Problem requirements >> Every line of the data below should be repeated exactly, and no picture should be copied.

Task inputs >>
____________

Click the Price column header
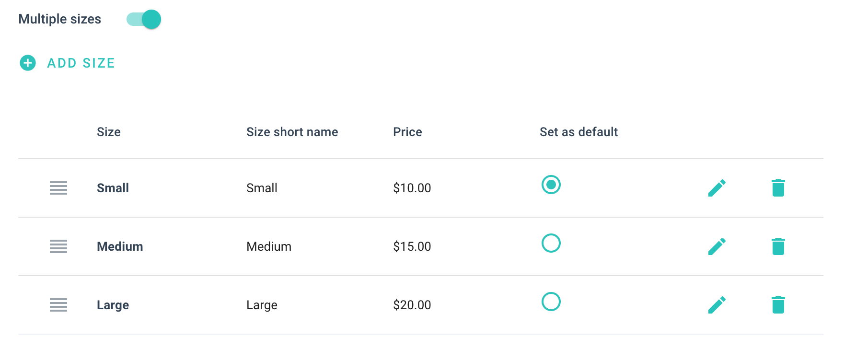This screenshot has height=349, width=856. click(407, 132)
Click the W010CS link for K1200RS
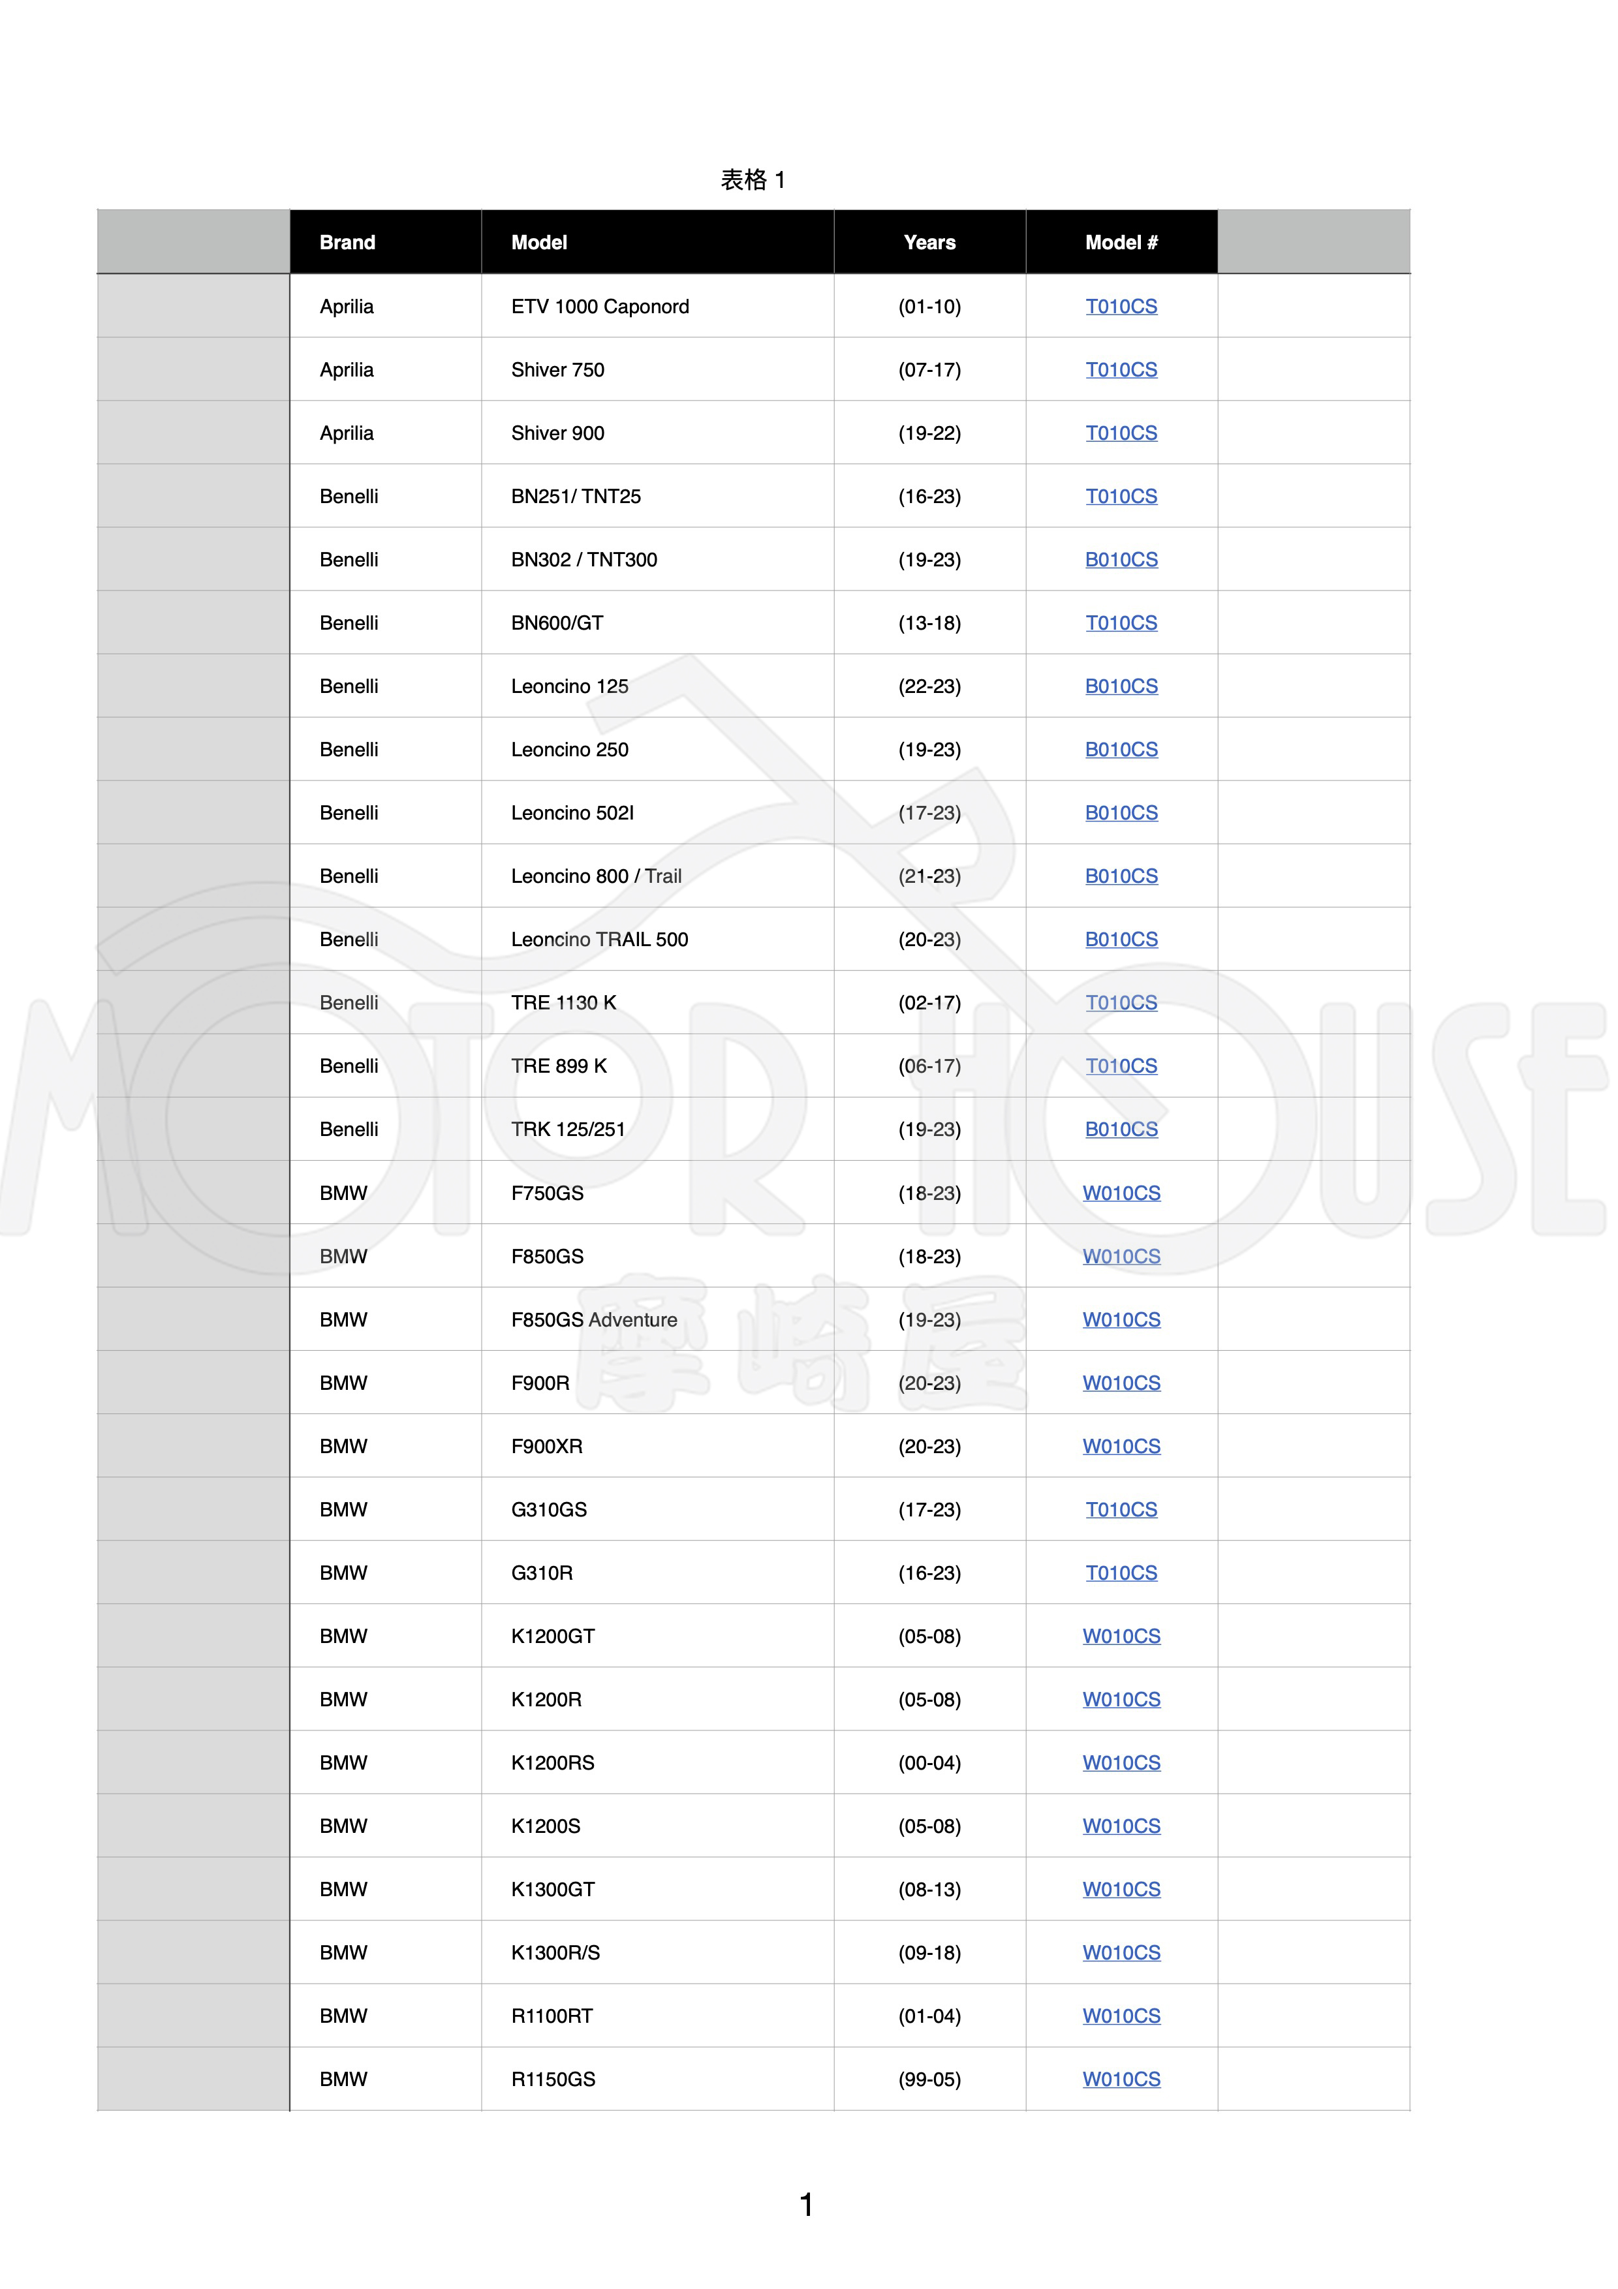 click(1121, 1763)
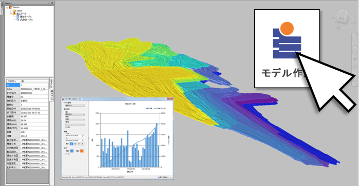The height and width of the screenshot is (186, 359).
Task: Switch to the 施工データ vertical tab
Action: (52, 95)
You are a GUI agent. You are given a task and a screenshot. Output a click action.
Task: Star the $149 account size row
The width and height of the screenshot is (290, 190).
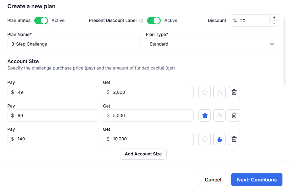pos(205,139)
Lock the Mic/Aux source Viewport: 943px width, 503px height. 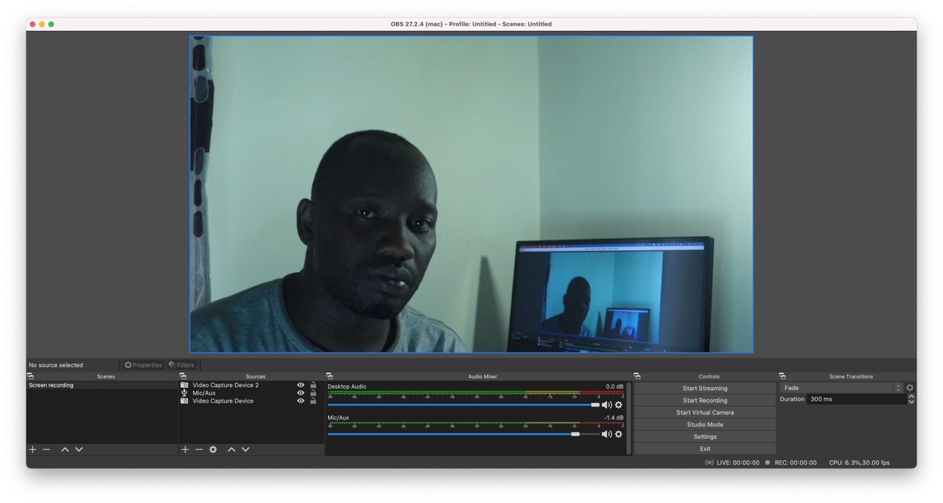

____________

Output below >>
Click the Price column header
This screenshot has height=349, width=856. click(407, 132)
Click the W010CS link for K1200RS
 click(1121, 1763)
The height and width of the screenshot is (186, 359).
Task: Switch to the 施工データ vertical tab
Action: (52, 95)
You are a GUI agent. You are given a task and a screenshot. Output a click action.
Task: Star the $149 account size row
The width and height of the screenshot is (290, 190).
pos(205,139)
Lock the Mic/Aux source Viewport: 943px width, 503px height. 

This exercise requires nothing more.